# Exercise
All entries must be repeated exactly. No picture should appear in the result.

# Provided data
/---

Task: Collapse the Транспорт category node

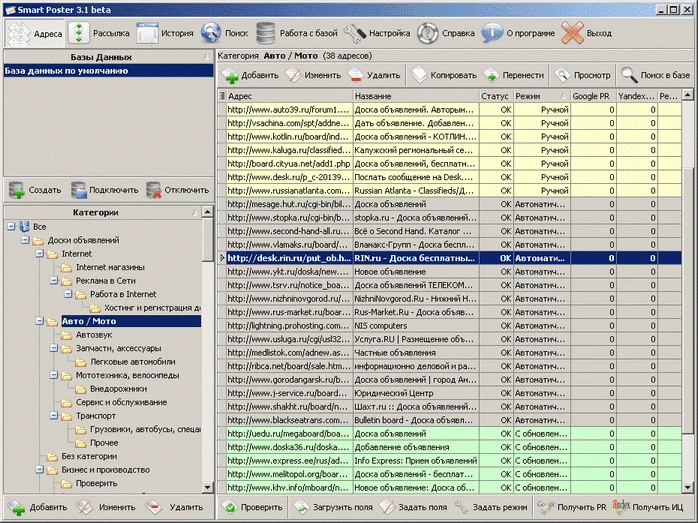Action: tap(54, 416)
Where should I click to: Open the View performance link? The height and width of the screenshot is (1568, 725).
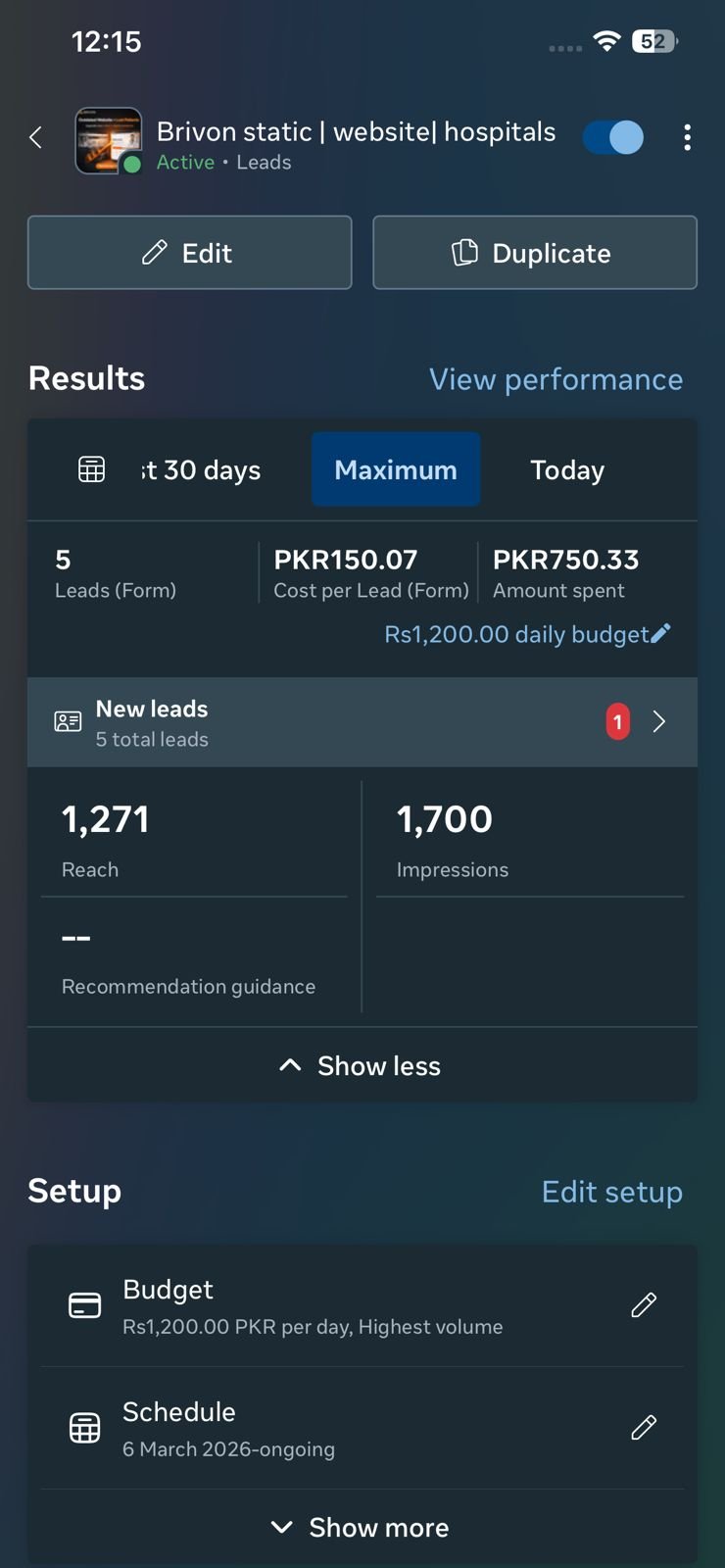click(x=556, y=379)
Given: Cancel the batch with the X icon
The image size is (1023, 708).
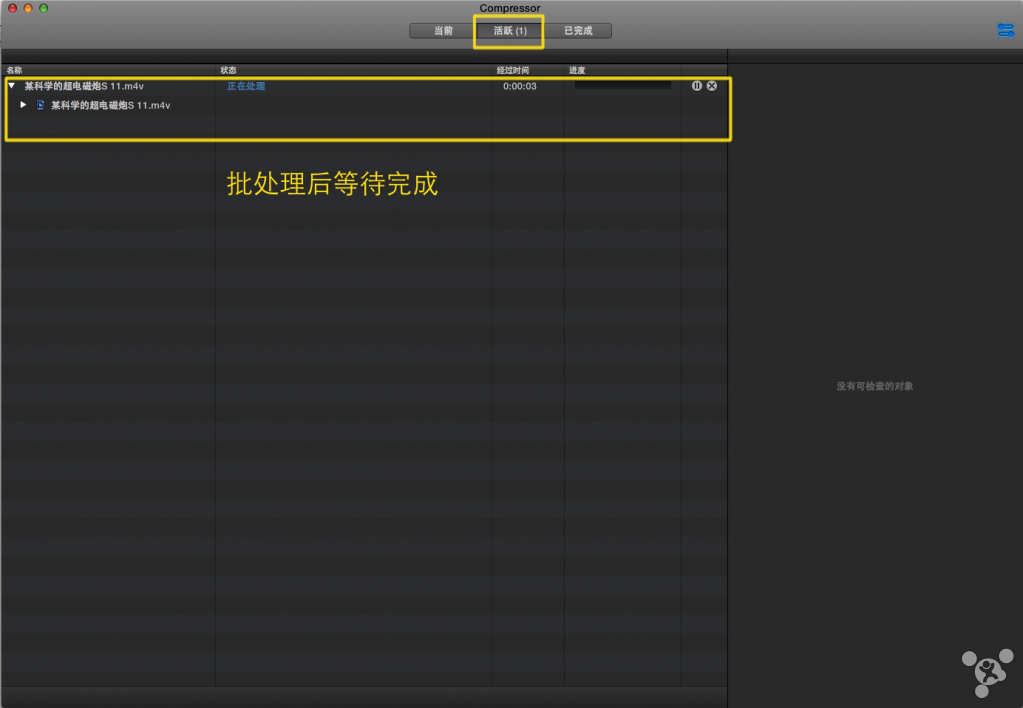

\---

# Exercise output
Task: Collapse the Транспорт category node

Action: tap(54, 416)
Where should I click to: Open the View performance link? The height and width of the screenshot is (1568, 725).
click(x=556, y=379)
Given: Cancel the batch with the X icon
The image size is (1023, 708).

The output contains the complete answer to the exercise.